Task description | From the line containing "Terms of Service (522, 2134)" down to the final entry below, restate each line word for word.

Given records |
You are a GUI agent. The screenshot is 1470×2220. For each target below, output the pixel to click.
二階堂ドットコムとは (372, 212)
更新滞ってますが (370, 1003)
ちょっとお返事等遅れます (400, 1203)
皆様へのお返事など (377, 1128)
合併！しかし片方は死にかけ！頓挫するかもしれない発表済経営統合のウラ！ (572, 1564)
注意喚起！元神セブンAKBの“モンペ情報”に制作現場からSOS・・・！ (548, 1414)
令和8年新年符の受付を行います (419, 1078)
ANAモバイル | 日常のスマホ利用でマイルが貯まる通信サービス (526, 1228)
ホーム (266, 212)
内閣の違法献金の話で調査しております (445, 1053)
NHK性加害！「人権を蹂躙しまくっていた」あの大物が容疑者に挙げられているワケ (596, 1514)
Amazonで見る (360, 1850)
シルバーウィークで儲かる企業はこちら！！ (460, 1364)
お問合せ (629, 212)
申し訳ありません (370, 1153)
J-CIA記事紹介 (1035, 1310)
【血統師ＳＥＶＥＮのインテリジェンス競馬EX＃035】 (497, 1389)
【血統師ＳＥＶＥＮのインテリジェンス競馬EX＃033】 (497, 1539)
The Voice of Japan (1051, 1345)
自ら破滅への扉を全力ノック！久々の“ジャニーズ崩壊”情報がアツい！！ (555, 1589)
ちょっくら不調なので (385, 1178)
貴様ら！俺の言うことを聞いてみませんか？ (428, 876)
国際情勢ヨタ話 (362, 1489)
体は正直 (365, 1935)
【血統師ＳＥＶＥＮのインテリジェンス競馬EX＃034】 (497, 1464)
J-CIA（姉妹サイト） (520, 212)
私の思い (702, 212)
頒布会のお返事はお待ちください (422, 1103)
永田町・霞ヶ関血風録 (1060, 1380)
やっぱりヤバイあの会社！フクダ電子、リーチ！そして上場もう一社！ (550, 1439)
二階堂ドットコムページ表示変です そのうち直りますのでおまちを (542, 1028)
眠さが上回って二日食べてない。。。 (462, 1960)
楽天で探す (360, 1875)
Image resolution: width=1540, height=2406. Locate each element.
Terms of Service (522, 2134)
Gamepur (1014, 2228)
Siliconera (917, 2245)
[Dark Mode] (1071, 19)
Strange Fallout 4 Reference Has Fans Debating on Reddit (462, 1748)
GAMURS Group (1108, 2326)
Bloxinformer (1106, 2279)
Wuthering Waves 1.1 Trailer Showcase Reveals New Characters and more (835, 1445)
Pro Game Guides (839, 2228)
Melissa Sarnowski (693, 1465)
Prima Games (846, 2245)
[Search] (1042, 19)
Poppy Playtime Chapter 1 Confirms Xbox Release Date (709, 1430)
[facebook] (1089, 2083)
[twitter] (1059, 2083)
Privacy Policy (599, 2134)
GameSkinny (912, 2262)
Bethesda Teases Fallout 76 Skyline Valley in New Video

Answer box |
Terms of Service (522, 2134)
Gamepur (1014, 2228)
Siliconera (917, 2245)
[Dark Mode] (1071, 19)
Strange Fallout 4 Reference Has Fans Debating on Reddit (462, 1748)
GAMURS Group (1108, 2326)
Bloxinformer (1106, 2279)
Wuthering Waves 1.1 Trailer Showcase Reveals New Characters and more (835, 1445)
Pro Game Guides (839, 2228)
Melissa Sarnowski (693, 1465)
Prima Games (846, 2245)
[Search] (1042, 19)
Poppy Playtime Chapter 1 Confirms Xbox Release Date (709, 1430)
[facebook] (1089, 2083)
[twitter] (1059, 2083)
Privacy Policy (599, 2134)
GameSkinny (912, 2262)
Bethesda Teases Fallout 76 Skyline Valley in New Video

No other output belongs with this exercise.